- Robots are already a familiar sight for surgeons in many operating rooms, but there is a good chance that artificial intelligence will eventually render its human colleagues obsolete.
In a survey of machine learning and AI experts, researchers from Oxford University and Yale predict that all industries, including healthcare, could become significantly more reliant on machine intelligence by the middle of the century – and that machines may be able to automate all human jobs in less than 120 years.
“Advances in artificial intelligence will have massive social consequences,” the report’s authors stated.
“To prepare for these challenges, accurate forecasting of transformative AI would be invaluable.”
The team surveyed more than 350 machine learning and artificial intelligence experts attending two academic conferences in 2015 about their predictions for when AI is likely to be able to perform specific tasks better than humans.
Overall, the respondents said that there was a 50 percent chance AI would outperform humans in a broad variety of tasks by 2045, including writing novels, performing surgery, working retail, and driving vehicles.
Respondents from Asian countries were significantly more optimistic about the timeline, expecting AI proficiency in just 30 years, while North American participants predicted that it will likely take at least three-quarters of a century.
Source: Oxford / Yale
The debate may seem somewhat premature to a healthcare industry still struggling with how to push drug interaction alerts to users and making sure that the right patients are matched with the right files, but the experts believe that once scientists get the ball rolling, AI will grow exponentially more sophisticated in a short period of time.
Sixty-seven percent of respondents said that the field of machine learning has accelerated markedly over the past few years, leading to an eventual “intelligence explosion” after AI hits the human performance equivalency tipping point. Twenty percent believe that there will be sudden and massive global technological improvements just two years after reaching the threshold.
However, despite Hollywood’s love affair with grim dystopian uprisings, few respondents to the survey believe that AI will precipitate an apocalyptic battle to save humanity from a dominant race of robot overlords.
Close to 50 percent of participants said that AI was likely to produce a net benefit for humans. Quite encouragingly, just five percent that an “extremely bad” outcome, such as global human extinction, was likely to occur.
Nevertheless, humans should prioritize research efforts that focus on minimizing the risks of getting trapped in the Matrix, said 48 percent of the survey respondents.

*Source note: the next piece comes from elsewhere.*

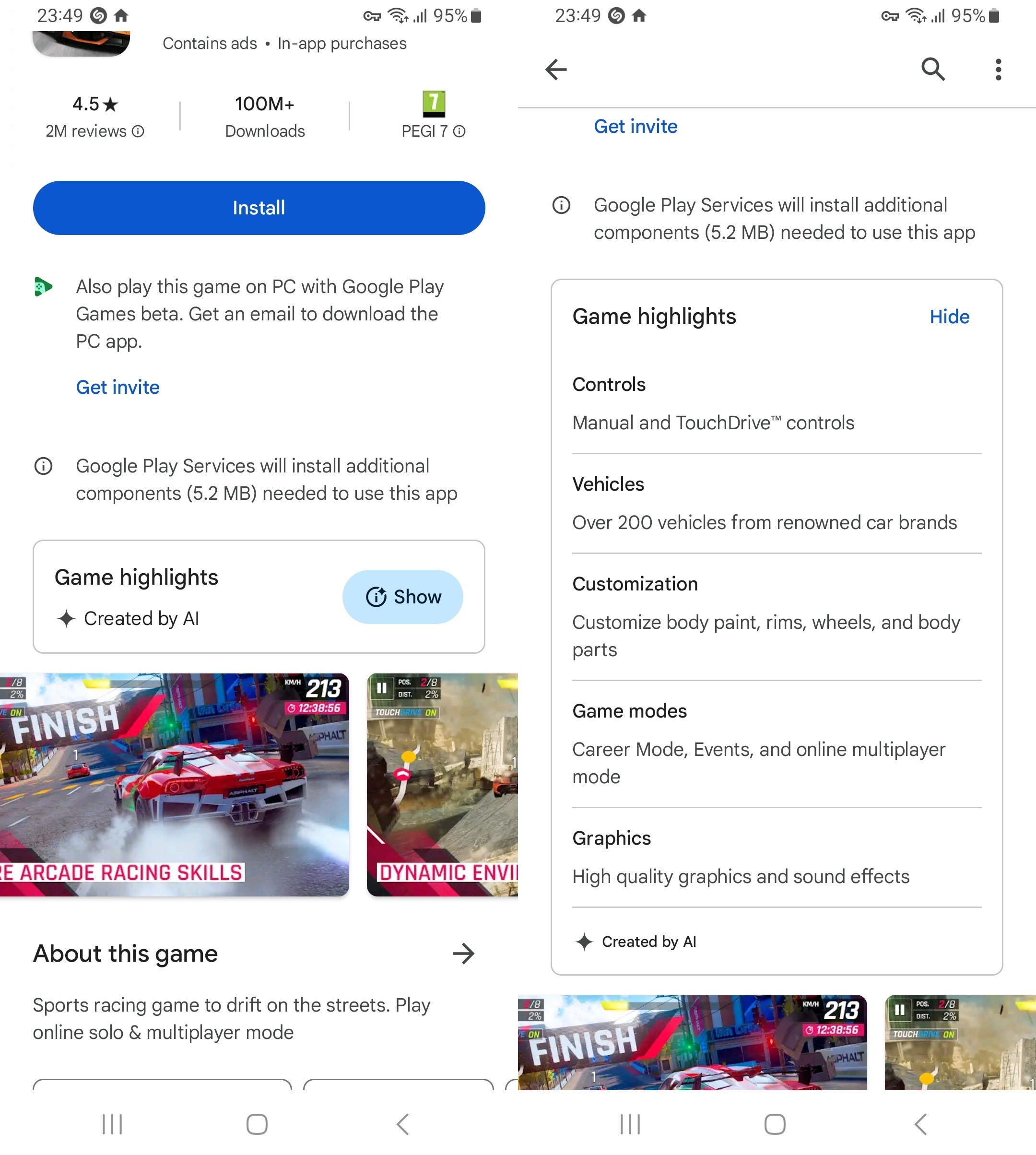Open search with the magnifier icon
The height and width of the screenshot is (1155, 1036).
click(x=933, y=70)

Only 12 percent said that such research could or should be reduced.
The survey may seem comfortably futuristic, but it does highlight several important points about the current machine learning environment.
Perhaps most importantly, the report indicates that even leading experts are not yet ready to say that true artificial intelligence exists yet. The notion that AI is ready and available for customer consumption has been an advantageous misconception for health IT developers offering products that are more accurately described as leveraging machine learning or predictive analytics.

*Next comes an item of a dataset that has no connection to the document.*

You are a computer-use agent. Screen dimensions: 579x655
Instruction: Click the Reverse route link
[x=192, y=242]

Participants in the Yale and Oxford survey believe that AI is still five to ten years away from mimicking human performance in mathematically-based tasks like playing poker or jobs requiring basic mechanical dexterity, such as folding clothing – let alone tackling the enormous cognitive complexity of correctly treating a rare disease without human guidance, verification, or intervention.

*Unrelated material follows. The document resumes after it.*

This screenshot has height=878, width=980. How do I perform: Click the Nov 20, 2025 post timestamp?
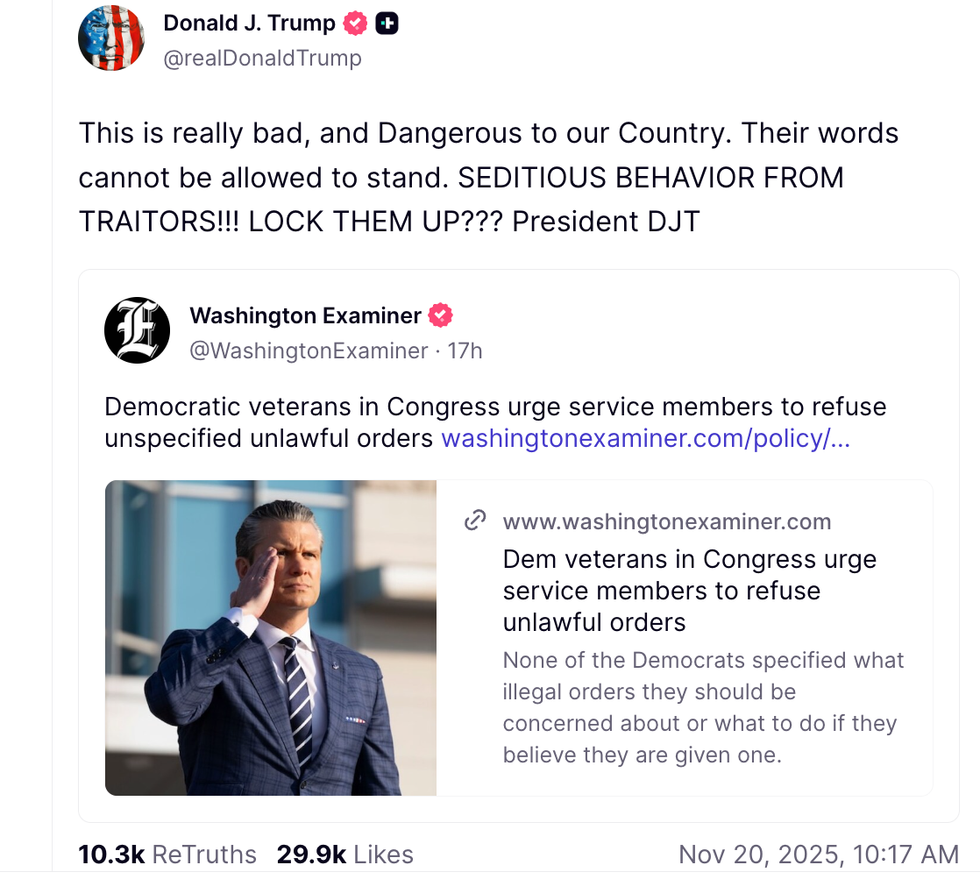[818, 855]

Healthcare organizations considering purchasing such products or services should remain aware that few offerings will be able to match the unbridled hype currently sweeping through the marketplace, and should temper their expectations when deploying machine learning for clinical decision support or other applications into the care environment.
Overall, healthcare is likely to be a particularly tough nut for AI to crack due to the pervasively low levels of data integrity and uneven development of information technology across the industry.
At the moment, the majority of machine learning experiments are predicated on datasets that have been validated, curated, or checked for completeness and correctness by humans to some degree in order to ensure a level playing field for testing the accuracy and specificity of emerging tools.
Even IBM Watson’s voracious appetite for consuming medical literature assumes that the content of the journal articles and clinical trial results can be trusted.
Turning an AI algorithm loose on the electronic health record data of the average healthcare organization, with its shorthand clinical notes, workarounds, typos, and missing values, might produce very different results.
The healthcare system is also heavily regulated in terms of patient privacy and liability for harm, which presents some interesting questions when computers are taking point on patient care.
Surgery, which often comes with unforeseen complications that can quickly become life-threatening, is a particularly challenging conundrum for patient safety and liability experts. It may be difficult to assign responsibility to – and collect malpractice payments from – an AI surgeon that causes a complication or fails to address one while the patient on the table.
At the moment, healthcare-specific stakeholders on the cutting edge of big data analytics and machine learning are more comfortable with viewing AI as an eventual companion to human clinicians instead of an imminent replacement.
Vendors, developers, and researchers are still working on refining the basics of machine learning, natural language processing, pattern recognition, and other components of the AI ecosystem to take on the difficult challenges of clinical data.
While fifty or one hundred years hence, the health IT landscape may look very different than the technological patchwork constraining the industry’s progress today, surgeons, diagnosticians, and other healthcare providers can probably be fairly confident that their skills and problem-solving prowess will not go completely out of fashion any time soon.